### [Given records]
━━━━━━━━━━━━━━━━

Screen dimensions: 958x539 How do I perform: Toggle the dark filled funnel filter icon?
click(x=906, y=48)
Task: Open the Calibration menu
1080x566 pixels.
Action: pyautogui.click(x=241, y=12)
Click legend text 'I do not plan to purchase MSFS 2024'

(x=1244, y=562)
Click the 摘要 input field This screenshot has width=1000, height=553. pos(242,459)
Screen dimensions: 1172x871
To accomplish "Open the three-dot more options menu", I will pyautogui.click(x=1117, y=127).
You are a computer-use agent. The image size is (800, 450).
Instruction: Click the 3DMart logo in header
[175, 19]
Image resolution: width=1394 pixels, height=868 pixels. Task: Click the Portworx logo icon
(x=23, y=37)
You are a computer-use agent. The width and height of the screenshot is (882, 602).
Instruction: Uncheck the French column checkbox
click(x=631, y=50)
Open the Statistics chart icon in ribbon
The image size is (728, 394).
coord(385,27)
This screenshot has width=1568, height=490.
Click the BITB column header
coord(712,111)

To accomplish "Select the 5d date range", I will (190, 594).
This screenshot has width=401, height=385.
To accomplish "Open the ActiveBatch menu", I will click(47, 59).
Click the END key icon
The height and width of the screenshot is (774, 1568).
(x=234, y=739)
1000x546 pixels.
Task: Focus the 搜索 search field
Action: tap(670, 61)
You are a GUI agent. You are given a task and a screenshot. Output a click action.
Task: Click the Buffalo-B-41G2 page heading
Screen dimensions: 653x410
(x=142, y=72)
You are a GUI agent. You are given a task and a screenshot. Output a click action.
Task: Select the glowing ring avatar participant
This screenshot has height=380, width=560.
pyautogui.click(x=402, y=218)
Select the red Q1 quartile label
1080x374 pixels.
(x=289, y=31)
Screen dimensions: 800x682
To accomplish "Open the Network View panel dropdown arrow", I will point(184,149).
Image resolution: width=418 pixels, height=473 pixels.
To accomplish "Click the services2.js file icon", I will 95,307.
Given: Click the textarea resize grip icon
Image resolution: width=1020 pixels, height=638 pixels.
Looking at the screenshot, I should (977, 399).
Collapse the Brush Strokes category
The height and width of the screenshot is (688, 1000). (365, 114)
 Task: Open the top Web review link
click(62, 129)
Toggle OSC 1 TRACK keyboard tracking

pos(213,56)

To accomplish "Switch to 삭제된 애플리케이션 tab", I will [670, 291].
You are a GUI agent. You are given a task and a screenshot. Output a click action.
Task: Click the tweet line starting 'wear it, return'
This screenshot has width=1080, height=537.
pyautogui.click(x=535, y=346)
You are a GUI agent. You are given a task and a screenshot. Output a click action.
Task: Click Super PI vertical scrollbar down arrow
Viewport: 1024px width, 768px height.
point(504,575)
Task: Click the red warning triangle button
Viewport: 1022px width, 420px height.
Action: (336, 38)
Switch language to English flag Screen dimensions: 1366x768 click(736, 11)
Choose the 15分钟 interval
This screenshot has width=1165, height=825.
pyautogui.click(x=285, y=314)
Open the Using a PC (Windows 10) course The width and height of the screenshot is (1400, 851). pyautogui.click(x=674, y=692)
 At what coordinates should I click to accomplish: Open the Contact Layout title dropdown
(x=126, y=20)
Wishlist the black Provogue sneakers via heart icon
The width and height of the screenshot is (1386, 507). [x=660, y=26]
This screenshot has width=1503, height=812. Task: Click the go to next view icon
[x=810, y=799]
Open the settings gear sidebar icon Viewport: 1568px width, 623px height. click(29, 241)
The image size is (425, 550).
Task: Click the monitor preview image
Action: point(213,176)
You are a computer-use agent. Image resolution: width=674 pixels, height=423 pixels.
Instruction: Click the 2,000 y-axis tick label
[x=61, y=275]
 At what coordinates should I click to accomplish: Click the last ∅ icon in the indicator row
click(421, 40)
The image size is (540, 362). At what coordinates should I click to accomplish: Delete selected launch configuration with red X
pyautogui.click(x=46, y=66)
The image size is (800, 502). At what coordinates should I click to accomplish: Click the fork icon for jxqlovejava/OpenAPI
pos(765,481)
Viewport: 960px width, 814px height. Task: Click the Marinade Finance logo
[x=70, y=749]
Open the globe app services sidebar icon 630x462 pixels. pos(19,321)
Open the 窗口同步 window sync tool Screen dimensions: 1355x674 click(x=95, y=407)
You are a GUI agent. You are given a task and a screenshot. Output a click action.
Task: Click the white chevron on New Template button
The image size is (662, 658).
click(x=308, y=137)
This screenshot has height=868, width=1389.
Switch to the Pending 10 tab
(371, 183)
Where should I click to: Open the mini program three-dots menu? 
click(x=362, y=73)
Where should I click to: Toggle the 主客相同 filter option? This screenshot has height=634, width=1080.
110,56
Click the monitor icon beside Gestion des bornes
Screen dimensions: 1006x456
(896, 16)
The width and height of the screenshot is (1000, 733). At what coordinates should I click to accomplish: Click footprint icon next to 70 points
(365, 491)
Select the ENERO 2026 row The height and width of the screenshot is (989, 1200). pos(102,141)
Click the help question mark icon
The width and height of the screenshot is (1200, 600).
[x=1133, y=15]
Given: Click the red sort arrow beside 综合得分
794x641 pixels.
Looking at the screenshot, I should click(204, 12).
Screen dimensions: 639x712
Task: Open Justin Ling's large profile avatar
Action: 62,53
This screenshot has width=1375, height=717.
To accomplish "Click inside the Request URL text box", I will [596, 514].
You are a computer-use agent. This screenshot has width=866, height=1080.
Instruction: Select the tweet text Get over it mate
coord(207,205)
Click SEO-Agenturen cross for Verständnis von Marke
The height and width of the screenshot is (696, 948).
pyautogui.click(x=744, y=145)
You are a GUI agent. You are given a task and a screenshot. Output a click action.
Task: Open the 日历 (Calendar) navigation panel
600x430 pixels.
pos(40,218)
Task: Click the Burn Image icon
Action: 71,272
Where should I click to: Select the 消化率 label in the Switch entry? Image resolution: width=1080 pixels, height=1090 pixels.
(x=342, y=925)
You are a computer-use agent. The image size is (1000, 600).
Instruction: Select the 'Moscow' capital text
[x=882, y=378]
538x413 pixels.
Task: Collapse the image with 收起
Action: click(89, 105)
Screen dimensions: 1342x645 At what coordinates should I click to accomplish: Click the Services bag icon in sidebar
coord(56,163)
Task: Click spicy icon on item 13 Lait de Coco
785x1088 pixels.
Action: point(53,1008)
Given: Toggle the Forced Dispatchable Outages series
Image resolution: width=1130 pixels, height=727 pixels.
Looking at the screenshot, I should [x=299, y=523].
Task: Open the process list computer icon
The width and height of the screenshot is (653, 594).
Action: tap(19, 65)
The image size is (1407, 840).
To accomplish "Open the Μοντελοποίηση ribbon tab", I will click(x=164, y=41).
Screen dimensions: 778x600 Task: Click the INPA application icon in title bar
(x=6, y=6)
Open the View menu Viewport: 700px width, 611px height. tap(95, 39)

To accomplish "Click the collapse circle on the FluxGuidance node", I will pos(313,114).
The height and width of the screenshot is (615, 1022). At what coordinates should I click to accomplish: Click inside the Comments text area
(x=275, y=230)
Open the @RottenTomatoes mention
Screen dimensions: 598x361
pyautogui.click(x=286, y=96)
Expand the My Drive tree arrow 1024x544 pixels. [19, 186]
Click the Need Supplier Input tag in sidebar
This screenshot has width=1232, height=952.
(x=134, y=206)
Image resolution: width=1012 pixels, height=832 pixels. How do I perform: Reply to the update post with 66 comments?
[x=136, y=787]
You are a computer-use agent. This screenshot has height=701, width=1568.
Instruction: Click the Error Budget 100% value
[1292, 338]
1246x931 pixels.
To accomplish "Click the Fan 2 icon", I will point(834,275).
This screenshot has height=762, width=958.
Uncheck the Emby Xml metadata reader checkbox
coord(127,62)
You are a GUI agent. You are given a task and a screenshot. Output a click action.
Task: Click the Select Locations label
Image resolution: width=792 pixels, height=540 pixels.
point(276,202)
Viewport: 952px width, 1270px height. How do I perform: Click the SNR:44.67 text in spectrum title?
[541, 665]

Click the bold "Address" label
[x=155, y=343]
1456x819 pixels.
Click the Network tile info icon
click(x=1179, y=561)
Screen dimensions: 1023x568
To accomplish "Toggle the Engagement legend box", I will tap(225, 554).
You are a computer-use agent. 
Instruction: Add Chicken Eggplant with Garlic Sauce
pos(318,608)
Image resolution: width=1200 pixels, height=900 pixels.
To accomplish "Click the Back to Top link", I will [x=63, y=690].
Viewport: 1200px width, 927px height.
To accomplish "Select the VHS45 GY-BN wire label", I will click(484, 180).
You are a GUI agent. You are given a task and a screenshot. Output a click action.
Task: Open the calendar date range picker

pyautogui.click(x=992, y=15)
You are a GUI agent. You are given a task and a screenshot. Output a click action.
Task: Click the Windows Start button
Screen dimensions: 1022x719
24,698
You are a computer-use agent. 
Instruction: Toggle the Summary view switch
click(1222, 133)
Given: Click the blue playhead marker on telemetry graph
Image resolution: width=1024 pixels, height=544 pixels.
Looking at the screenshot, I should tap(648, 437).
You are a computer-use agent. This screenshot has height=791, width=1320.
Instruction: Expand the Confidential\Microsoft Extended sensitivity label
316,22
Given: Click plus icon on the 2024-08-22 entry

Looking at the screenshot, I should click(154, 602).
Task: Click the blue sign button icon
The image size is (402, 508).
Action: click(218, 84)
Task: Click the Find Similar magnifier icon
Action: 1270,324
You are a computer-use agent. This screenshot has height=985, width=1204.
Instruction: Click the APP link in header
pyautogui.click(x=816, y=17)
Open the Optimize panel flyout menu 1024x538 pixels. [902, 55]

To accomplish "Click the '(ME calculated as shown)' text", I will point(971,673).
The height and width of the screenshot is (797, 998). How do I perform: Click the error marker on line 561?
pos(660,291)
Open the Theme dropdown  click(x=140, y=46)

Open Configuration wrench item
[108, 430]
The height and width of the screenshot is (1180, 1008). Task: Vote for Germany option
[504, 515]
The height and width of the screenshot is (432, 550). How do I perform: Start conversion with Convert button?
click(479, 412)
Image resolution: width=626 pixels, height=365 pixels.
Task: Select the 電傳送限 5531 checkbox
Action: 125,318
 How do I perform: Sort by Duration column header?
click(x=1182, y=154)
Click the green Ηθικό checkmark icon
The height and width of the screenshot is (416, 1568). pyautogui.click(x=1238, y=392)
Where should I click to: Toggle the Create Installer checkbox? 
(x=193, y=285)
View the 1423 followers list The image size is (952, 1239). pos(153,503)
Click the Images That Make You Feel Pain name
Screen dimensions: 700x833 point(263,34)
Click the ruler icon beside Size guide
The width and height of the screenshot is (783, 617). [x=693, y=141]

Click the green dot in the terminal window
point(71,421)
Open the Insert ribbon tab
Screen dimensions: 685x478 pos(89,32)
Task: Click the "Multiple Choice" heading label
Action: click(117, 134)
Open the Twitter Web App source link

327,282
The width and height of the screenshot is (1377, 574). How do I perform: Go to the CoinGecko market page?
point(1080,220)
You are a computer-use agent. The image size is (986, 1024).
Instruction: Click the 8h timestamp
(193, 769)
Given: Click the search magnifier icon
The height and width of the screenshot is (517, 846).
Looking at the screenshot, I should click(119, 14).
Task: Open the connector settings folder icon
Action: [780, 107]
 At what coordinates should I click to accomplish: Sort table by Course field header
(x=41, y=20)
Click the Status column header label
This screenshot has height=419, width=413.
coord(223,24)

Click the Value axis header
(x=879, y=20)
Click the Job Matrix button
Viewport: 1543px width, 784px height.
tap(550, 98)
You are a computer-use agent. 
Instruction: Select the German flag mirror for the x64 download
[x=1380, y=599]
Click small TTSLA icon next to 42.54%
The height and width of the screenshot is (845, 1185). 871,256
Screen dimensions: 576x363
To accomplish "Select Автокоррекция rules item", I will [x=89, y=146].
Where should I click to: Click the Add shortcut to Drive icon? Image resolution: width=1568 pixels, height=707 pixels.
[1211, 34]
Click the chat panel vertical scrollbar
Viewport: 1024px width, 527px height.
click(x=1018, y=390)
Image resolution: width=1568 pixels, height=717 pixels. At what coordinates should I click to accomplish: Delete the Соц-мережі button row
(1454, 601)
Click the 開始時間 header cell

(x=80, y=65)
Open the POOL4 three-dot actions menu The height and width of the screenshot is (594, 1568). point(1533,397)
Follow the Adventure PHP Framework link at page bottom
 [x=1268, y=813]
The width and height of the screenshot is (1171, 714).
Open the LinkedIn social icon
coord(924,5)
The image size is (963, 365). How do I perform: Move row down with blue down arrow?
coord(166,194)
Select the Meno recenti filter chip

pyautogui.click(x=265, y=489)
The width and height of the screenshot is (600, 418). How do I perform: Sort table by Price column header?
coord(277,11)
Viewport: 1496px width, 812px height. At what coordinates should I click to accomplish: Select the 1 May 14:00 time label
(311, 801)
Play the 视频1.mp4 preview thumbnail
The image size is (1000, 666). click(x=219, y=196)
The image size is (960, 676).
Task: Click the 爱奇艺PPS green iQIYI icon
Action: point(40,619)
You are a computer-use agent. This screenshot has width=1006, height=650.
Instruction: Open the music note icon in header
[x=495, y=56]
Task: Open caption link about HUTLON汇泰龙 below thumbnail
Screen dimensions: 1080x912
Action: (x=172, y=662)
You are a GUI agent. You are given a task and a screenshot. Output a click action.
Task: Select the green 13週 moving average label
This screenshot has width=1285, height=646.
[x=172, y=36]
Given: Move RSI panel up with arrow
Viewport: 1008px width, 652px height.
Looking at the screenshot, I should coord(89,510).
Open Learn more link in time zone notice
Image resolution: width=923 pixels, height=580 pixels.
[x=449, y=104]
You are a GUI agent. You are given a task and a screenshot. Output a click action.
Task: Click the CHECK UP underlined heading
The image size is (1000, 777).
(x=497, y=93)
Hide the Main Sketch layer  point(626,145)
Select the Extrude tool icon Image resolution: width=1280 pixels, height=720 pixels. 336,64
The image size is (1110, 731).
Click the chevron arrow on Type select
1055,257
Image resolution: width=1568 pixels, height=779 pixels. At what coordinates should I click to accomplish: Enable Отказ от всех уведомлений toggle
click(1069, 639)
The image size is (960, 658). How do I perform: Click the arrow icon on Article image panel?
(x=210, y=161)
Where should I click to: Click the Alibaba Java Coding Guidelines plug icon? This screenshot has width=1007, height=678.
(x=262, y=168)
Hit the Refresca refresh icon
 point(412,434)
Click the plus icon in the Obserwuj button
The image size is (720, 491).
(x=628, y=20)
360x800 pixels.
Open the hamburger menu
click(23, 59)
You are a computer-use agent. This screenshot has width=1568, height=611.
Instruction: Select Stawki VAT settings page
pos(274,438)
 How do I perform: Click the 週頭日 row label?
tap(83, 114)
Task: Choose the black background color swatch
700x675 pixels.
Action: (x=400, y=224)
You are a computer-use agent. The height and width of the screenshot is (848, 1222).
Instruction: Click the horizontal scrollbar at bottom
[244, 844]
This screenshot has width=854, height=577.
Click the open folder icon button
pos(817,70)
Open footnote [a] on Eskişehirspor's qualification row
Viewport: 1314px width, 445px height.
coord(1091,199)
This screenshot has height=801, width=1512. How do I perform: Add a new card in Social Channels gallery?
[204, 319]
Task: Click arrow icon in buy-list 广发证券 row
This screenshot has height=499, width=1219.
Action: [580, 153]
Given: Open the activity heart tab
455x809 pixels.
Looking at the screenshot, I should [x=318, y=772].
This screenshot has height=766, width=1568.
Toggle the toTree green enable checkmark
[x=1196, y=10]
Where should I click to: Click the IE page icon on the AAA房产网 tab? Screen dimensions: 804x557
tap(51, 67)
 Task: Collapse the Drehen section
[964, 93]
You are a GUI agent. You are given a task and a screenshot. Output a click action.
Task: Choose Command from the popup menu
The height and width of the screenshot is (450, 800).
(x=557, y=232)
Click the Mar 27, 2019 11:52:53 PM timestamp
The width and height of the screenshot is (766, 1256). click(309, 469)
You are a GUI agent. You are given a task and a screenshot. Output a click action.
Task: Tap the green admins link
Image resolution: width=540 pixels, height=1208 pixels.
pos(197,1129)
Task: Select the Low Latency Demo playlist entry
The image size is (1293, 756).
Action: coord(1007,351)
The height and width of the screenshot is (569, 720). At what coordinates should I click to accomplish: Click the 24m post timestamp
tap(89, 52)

━━━━━━━━━━━━━━━━

### [To do]
Work through the data above line by line and give the number of lines in which "tool" occurs. Add nothing else.

### [Response for this exercise]
2